The Klastline River contains six named right tributaries. The first one is Morchuea Creek which flows southwest into the Klastline River. Konthil Creek is the second named right tributary which flows southwest into the Klastline River just northwest of Iskut. The third right tributary is Grass Creek which flows south into the Klastline River. Jokerslide Creek, the fourth named right tributary, flows southwest into the Klastline River. The fifth named right tributary, Cheeny Creek, flows southwest into the Klastine River east of Telegraph Creek. The sixth named right tributary is Detiaten Creek which flows west into the Klastline River just northeast of Telegraph Creek.

Only three left tributaries of the Klastline River are named. The first one is Tsazia Creek which flows north into the Klastline River. Kakiddi Creek, the second named left tributary, flows north into the Klastline River. The third named left tributary is Buckley Creek which flows northeast into the Klastline River east of Telegraph Creek.

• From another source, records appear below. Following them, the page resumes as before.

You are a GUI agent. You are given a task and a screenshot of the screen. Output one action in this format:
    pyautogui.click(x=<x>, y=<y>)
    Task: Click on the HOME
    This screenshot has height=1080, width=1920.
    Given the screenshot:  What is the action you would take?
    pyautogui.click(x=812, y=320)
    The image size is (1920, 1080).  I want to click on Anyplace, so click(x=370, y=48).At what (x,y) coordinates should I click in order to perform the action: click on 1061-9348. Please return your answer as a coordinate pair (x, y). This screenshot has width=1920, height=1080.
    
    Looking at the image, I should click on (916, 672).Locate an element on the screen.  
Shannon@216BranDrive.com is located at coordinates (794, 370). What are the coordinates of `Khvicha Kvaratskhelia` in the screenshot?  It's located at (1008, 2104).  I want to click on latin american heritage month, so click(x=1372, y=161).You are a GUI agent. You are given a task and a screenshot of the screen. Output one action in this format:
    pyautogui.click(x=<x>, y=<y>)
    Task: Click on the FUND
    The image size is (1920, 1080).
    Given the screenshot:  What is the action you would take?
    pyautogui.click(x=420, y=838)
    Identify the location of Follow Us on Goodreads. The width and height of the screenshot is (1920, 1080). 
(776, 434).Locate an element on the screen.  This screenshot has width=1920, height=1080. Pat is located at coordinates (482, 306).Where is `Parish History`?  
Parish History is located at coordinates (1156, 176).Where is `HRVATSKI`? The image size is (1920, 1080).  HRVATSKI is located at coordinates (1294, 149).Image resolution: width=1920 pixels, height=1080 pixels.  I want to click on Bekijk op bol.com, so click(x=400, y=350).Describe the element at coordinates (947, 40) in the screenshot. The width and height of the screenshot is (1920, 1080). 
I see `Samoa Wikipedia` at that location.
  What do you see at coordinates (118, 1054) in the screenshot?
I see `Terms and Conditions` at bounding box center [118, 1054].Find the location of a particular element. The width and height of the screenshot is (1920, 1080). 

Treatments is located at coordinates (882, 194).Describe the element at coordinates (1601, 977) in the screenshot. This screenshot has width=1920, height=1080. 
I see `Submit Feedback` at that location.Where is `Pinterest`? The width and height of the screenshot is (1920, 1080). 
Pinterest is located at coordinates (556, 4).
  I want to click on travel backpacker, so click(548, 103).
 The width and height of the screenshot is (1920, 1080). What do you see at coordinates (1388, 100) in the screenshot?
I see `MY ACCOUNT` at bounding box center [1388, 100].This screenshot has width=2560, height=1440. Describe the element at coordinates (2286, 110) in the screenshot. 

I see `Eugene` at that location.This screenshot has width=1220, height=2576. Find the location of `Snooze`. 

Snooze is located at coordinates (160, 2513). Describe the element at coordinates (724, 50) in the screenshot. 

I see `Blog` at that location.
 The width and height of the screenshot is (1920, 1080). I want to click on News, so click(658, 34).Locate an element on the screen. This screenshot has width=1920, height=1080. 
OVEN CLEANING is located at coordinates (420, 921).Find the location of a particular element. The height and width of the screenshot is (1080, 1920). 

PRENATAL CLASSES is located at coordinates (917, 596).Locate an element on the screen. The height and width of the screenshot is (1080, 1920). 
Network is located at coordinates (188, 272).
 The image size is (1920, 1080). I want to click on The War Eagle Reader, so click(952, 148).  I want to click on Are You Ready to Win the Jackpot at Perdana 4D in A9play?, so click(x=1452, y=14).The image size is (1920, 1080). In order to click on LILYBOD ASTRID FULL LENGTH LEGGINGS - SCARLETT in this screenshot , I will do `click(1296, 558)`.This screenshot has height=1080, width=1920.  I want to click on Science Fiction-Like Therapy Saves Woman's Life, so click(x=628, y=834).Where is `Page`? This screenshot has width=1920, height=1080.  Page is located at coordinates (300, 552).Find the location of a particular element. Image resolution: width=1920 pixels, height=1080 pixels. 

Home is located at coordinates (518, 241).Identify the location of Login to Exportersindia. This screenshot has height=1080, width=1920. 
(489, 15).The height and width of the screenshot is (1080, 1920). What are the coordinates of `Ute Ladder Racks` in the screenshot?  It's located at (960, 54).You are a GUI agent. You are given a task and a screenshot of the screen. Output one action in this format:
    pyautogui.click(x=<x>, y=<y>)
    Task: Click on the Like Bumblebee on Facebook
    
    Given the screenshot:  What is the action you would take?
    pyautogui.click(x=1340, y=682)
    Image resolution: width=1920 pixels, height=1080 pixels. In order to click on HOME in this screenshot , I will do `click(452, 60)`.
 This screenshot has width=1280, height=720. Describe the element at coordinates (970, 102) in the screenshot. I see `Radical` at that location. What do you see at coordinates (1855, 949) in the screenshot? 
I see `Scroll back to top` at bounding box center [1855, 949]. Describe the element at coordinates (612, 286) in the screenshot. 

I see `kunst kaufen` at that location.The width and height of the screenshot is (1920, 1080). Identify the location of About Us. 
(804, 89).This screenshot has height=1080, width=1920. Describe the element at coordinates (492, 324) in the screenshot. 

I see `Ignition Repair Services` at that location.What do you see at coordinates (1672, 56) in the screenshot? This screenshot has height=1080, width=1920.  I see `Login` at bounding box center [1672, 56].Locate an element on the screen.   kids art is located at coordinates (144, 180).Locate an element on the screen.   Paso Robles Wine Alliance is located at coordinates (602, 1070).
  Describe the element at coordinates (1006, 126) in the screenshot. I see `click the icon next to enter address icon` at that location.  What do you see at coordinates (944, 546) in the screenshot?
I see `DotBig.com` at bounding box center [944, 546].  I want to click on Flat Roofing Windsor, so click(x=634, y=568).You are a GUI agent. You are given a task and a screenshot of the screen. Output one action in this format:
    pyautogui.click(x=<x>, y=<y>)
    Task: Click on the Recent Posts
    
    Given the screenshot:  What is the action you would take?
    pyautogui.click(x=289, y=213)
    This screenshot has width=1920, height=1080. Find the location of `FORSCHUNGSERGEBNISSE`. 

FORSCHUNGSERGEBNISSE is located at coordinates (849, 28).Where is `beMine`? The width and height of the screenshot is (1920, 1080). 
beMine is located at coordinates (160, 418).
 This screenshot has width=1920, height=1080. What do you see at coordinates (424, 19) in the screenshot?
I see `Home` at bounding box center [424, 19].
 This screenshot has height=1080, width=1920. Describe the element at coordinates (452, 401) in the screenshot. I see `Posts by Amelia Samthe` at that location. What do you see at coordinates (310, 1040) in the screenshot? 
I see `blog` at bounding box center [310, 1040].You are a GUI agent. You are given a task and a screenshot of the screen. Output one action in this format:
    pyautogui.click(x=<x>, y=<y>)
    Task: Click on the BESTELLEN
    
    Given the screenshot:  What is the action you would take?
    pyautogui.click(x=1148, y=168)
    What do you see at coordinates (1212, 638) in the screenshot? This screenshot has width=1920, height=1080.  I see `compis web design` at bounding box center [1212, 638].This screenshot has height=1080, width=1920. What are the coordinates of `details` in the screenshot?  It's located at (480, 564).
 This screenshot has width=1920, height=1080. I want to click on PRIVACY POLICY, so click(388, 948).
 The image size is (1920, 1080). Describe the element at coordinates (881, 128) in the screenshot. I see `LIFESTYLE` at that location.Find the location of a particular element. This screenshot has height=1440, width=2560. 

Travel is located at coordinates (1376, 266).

The roughly 50 km Klastline River Trail begins at the community of Iskut on the Stewart–Cassiar Highway. It extends northwest and west along the Klastline River for much its length. The trail enters Mount Edziza Provincial Park at about 25 km where Kakiddi Creek drains into the Klastline River. After entering Mount Edziza Provincial Park, the Klastline River Trail traverses northwest along the Klastline River for about 10 km and then crosses the river at the northern end of Mount Edziza Provincial Park. From there, the Klastline River Trail traverses west for about 15 km to the northeastern end of Buckley Lake where it meets with the Buckley Lake Trail and Buckley Lake to Mowdade Lake Route junction.

==Geology==
The Klastline River has been repeatedly blocked by lava flows from the adjacent Mount Edziza volcanic complex. In the Pleistocene, massive basalt flows from at least three eruptive centres on the northern side of the volcanic complex entered the narrow valley of the Klastline River from Kakiddi Valley, temporarily blocking it to form a large shallow lake upstream. The main source of these lava flows was Klastline Cone and are assigned to the Klastline Formation. Erosional remnants of the Klastline lava flows form small buttes and buttresses along Klastline Valley.

At least three cinder cones of the Mount Edziza volcanic complex blocked the Klastline River during the Holocene. Moraine Cone produced a northeasterly lava flow that temporarily blocked both Kakiddi Creek and the Klastine River. Subsequent etching of new channels around or through the flows by both streams has exposed beds of lacustrine silt where lava-dammed lakes ponded upstream. Lava flows from Kana Cone also temporarily blocked the Klastline River and may have travelled Klastline Valley as far west as the Stikine River. The Klastline River was forced to establish a new route along the northern valley wall where it still flows to this day. Williams Cone produced a more than 10 km lava flow into Klastline Valley where its distal lobe formed a temporary dam across the Klastline River. All three cinder cones and associated lava flows are assigned to the Big Raven Formation.